## [Aim 1]
Rewrite the stretch of the listing from the line containing "Ozon (815, 549)" through the line containing "info@reversal.ru (946, 640)", changing "Магнит" to "Пятёрочка" and keeping everything else the same. Give back only those lines.

## [Text section]
4 · High-level architecture

Edge in front, Kafka in the middle, two-tier storage at the back. The real-time path gets the customer their numbers within a minute; the batch path corrects them.

Edge validates and timestamps. Kafka is the durable spine — every event lands here before any storage. The realtime consumer maintains Redis rollups for the dashboard; the batch job is the source of truth for billing. Fraud signals flow in asynchronously and update the batch rollups.

5 · Deep dive — exactly-once accounting

This is the part most candidates fumble. "Exactly-once" as a delivery guarantee is famously contentious; the production pattern is more honest about what's actually achievable.

Kafka gives at-least-once delivery by default — a consumer can crash after processing a message but before committing its offset, and the message will be redelivered. The accepted answer is at-least-once delivery plus idempotency at the consumer. The client generates an event_id (a ULID); the consumer's write is keyed on it; a duplicate write is a no-op. The result is exactly-once effects, regardless of how many times the message is delivered.

## [Dataset rows]
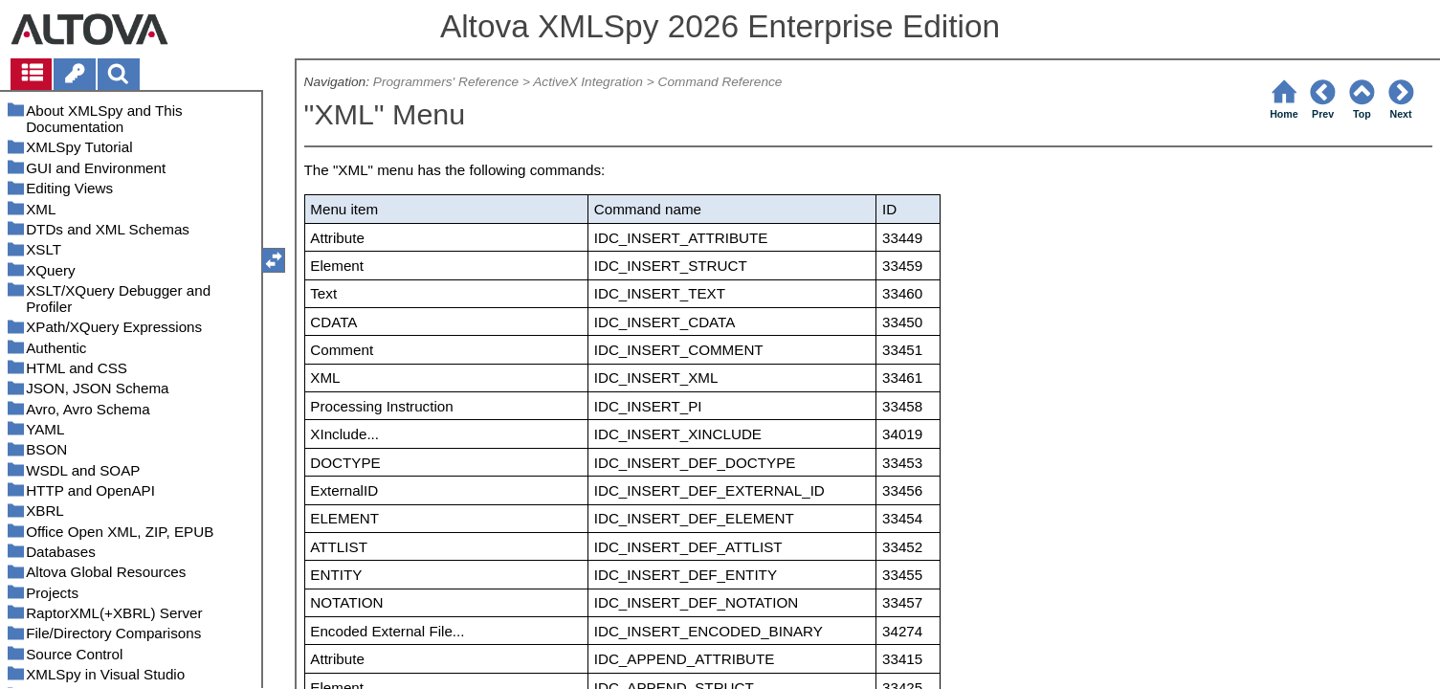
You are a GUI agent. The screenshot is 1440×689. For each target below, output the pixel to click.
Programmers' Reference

...

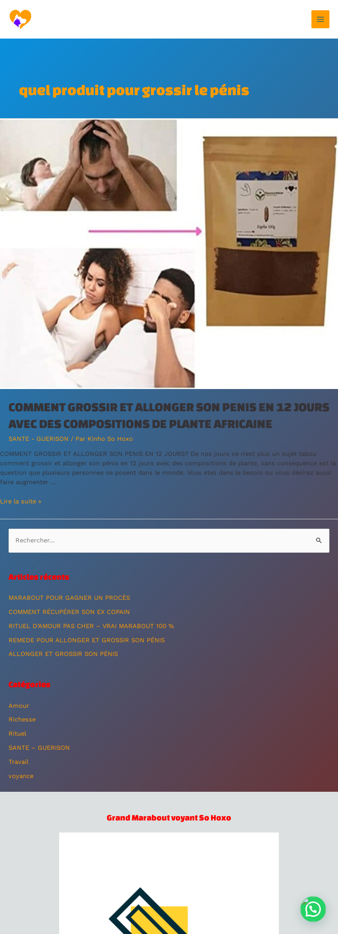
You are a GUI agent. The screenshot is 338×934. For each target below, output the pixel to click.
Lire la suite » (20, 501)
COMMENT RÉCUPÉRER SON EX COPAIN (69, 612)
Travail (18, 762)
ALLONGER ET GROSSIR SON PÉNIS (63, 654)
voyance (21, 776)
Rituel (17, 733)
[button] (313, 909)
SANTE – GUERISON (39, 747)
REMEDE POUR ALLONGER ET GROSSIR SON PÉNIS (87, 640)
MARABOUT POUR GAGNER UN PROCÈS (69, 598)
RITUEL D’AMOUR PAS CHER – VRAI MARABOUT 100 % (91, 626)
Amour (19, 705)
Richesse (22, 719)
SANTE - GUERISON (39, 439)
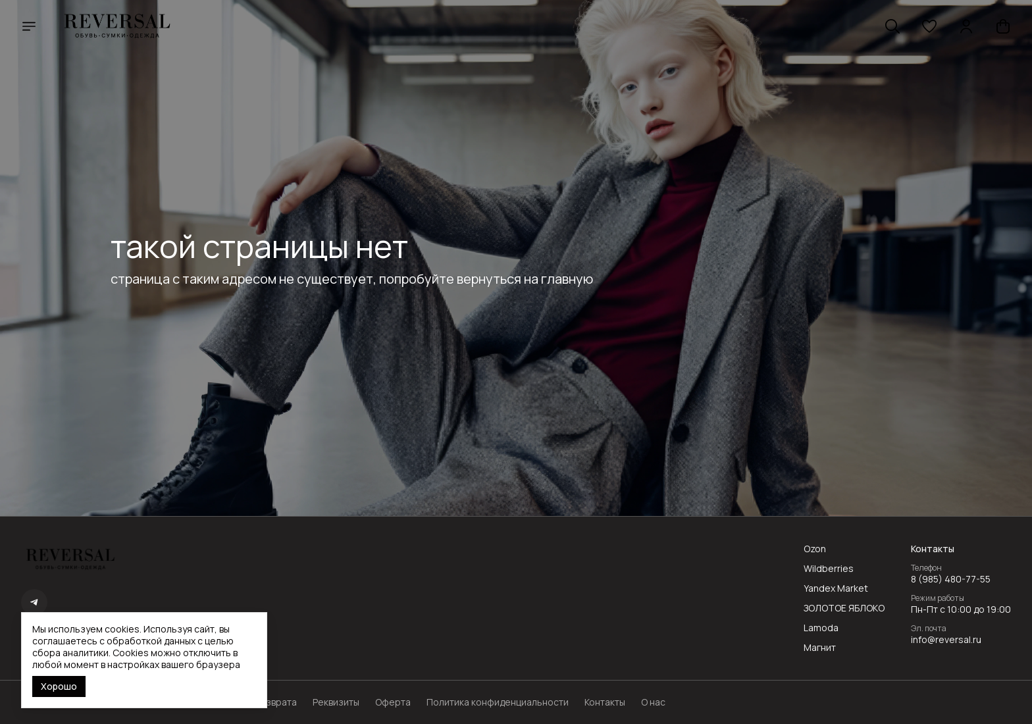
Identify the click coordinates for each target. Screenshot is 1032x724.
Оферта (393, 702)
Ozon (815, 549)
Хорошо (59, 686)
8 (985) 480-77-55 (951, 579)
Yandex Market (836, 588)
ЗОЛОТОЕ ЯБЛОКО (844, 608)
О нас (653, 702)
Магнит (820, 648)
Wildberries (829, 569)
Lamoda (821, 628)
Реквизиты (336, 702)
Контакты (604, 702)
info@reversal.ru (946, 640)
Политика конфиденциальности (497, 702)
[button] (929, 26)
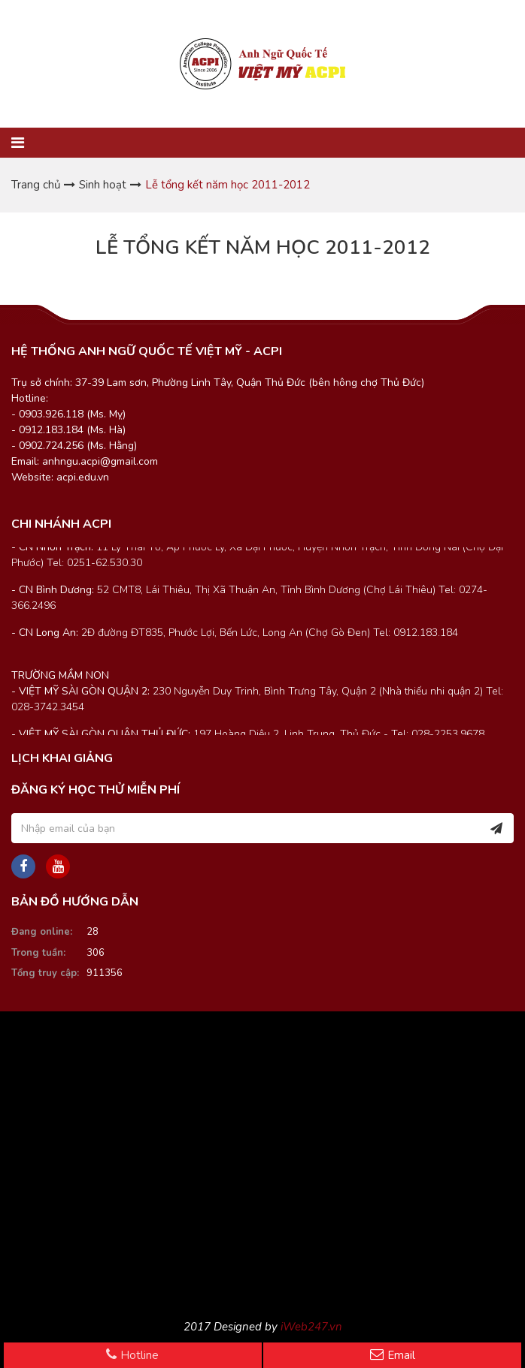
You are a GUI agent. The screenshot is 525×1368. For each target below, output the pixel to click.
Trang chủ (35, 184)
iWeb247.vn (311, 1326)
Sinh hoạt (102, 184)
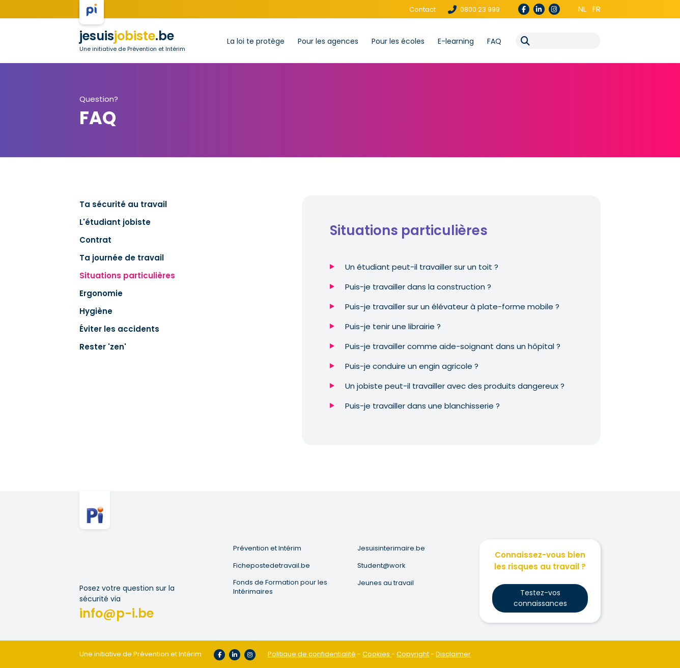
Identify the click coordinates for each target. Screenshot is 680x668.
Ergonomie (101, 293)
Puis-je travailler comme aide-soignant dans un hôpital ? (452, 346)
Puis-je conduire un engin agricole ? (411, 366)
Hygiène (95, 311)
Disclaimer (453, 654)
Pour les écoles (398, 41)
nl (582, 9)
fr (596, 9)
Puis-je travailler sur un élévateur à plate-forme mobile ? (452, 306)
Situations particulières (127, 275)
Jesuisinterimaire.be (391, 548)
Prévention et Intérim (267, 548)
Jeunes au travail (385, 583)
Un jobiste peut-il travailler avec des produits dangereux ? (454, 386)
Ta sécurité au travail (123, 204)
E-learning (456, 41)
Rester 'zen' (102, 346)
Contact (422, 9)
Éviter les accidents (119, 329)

## [Aim 2]
Continue the section on exactly-once accounting from its final sentence.

## [Task response 1]
Ozon (815, 549)
Хорошо (59, 686)
8 (985) 480-77-55 (951, 579)
Yandex Market (836, 588)
ЗОЛОТОЕ ЯБЛОКО (844, 608)
О нас (653, 702)
Пятёрочка (820, 648)
Wildberries (829, 569)
Lamoda (821, 628)
Реквизиты (336, 702)
Контакты (604, 702)
info@reversal.ru (946, 640)

## [Task response 2]
For billing-grade correctness, idempotency at one tier isn't enough. The pattern is two-tier reconciliation: the real-time path is approximate and optimised for freshness; the batch path is authoritative and optimised for correctness. The customer dashboard shows the real-time number, usually within a few percent of the truth. A scheduled batch job (hourly or daily) recomputes the rollups from the raw event log and overwrites the rollup table. Customer-visible numbers shift slightly when the batch runs; that shift is what gets invoiced.

Why the real-time path can be approximate. A click that arrives 60 seconds late is not in the real-time rollup yet, but it is in the raw log. The real-time number undercounts. A duplicate click that slipped past dedupe overcounts. Both are corrected when the batch job recomputes from the raw log. The invariant is: the raw log is the ledger; everything else is a cache of it.

Concretely: the consumer does a conditional write into ClickHouse keyed on event_id (or maintains a Bloom filter + lookup table of recently-seen IDs). The batch job runs SELECT COUNT(DISTINCT event_id) ... GROUP BY campaign_id, hour from the raw table and overwrites clicks_by_hour. The dashboard reads from clicks_by_hour with a fallback to Redis for the current hour.

6 · Failure modes & runbook

Each of these has bitten a real ad network. The fixes are not exotic; the interesting part is recognising the failure before it hits production.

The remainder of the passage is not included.